> Work instruction
Could you show all lines in the entries below that contain the string "computer"?

(Data records)
• • •
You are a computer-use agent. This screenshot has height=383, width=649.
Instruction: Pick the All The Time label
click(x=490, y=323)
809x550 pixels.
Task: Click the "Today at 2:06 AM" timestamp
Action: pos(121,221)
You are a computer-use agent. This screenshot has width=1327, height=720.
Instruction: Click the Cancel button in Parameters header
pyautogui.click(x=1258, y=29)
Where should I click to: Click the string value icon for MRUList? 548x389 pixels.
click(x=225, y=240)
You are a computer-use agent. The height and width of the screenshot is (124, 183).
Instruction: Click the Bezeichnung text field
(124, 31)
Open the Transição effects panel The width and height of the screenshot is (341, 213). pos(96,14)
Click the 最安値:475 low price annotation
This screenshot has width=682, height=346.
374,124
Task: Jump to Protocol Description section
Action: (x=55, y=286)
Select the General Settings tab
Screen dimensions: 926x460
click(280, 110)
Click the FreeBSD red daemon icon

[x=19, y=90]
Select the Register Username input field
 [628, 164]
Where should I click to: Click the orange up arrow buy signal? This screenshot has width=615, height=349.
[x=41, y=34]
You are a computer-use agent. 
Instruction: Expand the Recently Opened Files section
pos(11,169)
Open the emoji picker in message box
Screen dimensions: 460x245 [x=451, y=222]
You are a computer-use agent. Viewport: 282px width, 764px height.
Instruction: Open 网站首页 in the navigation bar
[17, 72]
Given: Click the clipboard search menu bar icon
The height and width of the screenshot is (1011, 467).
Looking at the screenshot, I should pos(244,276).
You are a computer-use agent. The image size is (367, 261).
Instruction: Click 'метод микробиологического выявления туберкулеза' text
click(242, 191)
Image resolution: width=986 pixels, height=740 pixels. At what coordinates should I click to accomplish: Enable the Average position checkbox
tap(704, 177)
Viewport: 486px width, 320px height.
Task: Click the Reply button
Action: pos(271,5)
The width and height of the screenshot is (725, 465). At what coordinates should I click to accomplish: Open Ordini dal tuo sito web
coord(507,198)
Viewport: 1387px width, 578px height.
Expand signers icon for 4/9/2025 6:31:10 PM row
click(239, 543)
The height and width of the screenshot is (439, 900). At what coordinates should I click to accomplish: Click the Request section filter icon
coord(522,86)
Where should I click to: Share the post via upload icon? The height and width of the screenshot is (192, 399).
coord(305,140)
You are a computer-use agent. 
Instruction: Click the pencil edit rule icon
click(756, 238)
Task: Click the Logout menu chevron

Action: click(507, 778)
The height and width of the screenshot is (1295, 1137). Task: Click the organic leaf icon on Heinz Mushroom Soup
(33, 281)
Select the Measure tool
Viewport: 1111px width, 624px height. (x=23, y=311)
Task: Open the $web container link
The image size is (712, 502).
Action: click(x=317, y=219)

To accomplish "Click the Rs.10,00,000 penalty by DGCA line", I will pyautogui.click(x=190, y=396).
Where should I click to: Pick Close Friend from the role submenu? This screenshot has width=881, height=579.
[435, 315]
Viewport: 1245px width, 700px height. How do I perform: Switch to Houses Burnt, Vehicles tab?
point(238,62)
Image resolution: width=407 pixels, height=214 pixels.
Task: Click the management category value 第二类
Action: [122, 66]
• • •
> Your response
You are a computer-use agent. This screenshot has height=383, width=649.
You are a computer-use agent. This screenshot has width=1327, height=720.
You are a computer-use agent. The height and width of the screenshot is (124, 183).
You are a computer-use agent. 
You are a computer-use agent. Viewport: 282px width, 764px height.
You are a computer-use agent. The image size is (367, 261).
You are a computer-use agent. 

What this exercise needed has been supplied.